The combination of COVID-19 and the recently enacted New York state budget is creating probably the most difficult time in recent history (definitely in my 40 year County career) for County government.
The County is currently working with a 50 percent reduction to its non-essential workforce as per Governor Cuomo’s Executive order of March 16. Earlier this week the Governor extended this order through at least April 29. Approximately 310 (non-essential) employees have been sent home on paid furlough. The other half (essential) continue to run most of the County operations on a minimal basis. Every County department, excluding the Nursing Home, has been effected by the furloughs. Those continuing to work are being compensated an extra paid leave day per 2 week payroll period for their additional workload.
I need to emphasize, that in the midst of the current fiscal crisis, with the multitude of layoffs in the private sector, all County employees are extremely fortunate and thankful to be able to maintain their jobs and benefits.
We continue to have “Zoom” teleconference meetings (social distancing) with all the department heads and members of the Board of Supervisors 3 times a week. The COVID-19 crisis is very fluid and directives change daily so it is very important to keep everyone informed with up-to-date information.
Six of the committees of the Board of Supervisors met this week via “ZOOM” and one is scheduled for next week. The Board of Supervisors meeting scheduled for April 21 will also take place via “ZOOM.” County IT Director Matt Ury and his staff have been instrumental in getting the County up and running with this technology, which will be the way of doing business for the unforeseeable future.
Also, I would be remiss in not thanking Board Chairman Ken Miller and the entire Board of Supervisors for their strong leadership during this crisis.
The newly enacted state budget is going to bring a great deal of uncertainty to County operations.
Here is the County impact summary:
After a long arduous fight, our state legislators, including Senator Pam Helming and Assemblyman Brian Manktelow, were able to fend off the Governors strong desire to remove the cap on the amount of monies counties contribute to the Medicaid program. The removal of the cap would have cost Wayne County taxpayers an additional $3-5 million annually. In place of the Medicaid cap removal though, the Governor was successful in implementing a “Fiscally Distressed Hospital and Nursing Home Pool.” The purpose of this new state mandated fund is to help fiscally distressed health care facilities and will be partially funded through the diversion of county and New York City sales tax monies. The total amount of sales tax money to be diverted is $50 million from the counties outside New York City. Wayne County’s portion of diverted sales tax is estimated approximately $300 thousand annually for a two year period. This is in addition to the current annual diversion of $700 thousand of Wayne County’s sales tax that goes to fund the state’s Aid and Incentive to Municipalities program for towns and villages.

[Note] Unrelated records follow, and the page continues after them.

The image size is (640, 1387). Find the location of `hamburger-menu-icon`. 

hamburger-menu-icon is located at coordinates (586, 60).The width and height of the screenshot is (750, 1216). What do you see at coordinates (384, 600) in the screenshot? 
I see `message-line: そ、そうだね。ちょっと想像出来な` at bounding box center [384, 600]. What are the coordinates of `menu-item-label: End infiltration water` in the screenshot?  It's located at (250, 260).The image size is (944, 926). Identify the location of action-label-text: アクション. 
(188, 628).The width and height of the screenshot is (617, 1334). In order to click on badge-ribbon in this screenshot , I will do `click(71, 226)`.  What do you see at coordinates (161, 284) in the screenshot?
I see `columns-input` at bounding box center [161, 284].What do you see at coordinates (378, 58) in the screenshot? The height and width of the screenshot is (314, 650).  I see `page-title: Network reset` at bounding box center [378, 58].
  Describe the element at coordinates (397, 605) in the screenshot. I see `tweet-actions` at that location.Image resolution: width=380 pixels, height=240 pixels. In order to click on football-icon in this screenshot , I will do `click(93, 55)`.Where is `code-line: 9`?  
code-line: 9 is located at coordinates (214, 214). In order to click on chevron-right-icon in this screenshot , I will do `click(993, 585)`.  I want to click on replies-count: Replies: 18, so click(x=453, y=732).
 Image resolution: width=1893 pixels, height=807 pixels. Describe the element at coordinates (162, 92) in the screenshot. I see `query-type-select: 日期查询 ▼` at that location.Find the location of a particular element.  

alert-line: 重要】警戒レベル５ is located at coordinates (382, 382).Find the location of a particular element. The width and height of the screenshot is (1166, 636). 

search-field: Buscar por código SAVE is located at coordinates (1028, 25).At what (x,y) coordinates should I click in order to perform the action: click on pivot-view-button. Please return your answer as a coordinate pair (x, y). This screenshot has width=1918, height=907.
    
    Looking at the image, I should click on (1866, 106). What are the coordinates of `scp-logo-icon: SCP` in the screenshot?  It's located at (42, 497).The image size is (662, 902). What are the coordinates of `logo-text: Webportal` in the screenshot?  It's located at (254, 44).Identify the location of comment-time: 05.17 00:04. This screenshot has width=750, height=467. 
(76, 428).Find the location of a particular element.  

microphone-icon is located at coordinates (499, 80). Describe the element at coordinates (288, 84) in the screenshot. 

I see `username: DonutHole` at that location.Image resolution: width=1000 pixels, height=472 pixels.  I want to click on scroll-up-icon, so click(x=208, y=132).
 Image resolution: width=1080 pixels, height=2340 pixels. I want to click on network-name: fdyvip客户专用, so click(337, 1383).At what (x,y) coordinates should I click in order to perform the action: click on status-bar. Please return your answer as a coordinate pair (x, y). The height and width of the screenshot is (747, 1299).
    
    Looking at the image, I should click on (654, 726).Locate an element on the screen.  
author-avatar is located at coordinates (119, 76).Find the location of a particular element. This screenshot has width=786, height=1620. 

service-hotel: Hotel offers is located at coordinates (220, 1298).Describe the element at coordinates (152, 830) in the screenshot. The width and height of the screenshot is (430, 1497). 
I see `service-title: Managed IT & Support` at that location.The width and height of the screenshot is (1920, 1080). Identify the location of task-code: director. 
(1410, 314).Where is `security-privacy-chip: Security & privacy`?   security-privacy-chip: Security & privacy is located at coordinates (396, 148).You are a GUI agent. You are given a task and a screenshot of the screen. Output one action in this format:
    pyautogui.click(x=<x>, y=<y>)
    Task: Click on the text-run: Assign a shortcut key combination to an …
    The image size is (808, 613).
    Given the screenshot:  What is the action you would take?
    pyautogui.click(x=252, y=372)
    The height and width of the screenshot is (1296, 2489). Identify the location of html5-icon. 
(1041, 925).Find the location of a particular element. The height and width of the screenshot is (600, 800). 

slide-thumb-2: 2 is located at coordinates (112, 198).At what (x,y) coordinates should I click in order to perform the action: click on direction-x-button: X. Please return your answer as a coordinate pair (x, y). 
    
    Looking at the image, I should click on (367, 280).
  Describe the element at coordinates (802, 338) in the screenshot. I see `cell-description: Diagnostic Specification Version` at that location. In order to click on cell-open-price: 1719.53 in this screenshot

The Enacted Budget also allows the state budget director to adjust payments in the form of grants and other operating aid to localities if the state’s Financial Plan is out of balance by more than one percent during any measurement period. These measurement periods occur three times a year. Basically, the Governor’s Office will have the discretionary authority to make spending cuts as necessary to bring the state’s Financial Plan back into balance. The Governor is currently anticipating a revenue shortfall between $10 billion and $15 billion for the 2020-21 state fiscal year. If this projection is accurate, then state aid provided to counties, local governments and all others that receive state reimbursements, aid or grants could see about a 15 percent reduction for the year. There are three areas protected from state cuts, one of which is public assistance payment for families and individuals Needless to say, in light of the heavy losses in sales tax revenue coming to the County, any cuts in the form of grants, reimbursements or other aid would be devastating to the County.
The state budget also calls for cuts to Community Colleges. Counties are mandated to contribute a portion of each enrolled students tuition from their home county. Counties will be forced to make up the difference from the state cuts. Also, each county will see an estimated 20 to 30 percent increase in retirement contributions to the New York State Retirement System.
This is all on top of what can only be expected to be a huge decline in sales tax revenue because of the large number of businesses being closed. The County has also been placed in a precarious situation with numerous grant projects having been approved by the state but not knowing if state funding will be reduced or eliminated.
Wayne County is currently in a sound fiscal condition; however, is preparing for the inevitable storm. County department heads have been reminded of the projected revenue shortfalls and have been instructed to prepare accordingly. County budget formulation starts in June and hopefully more solid projections will be available along with a turn-around in the economy.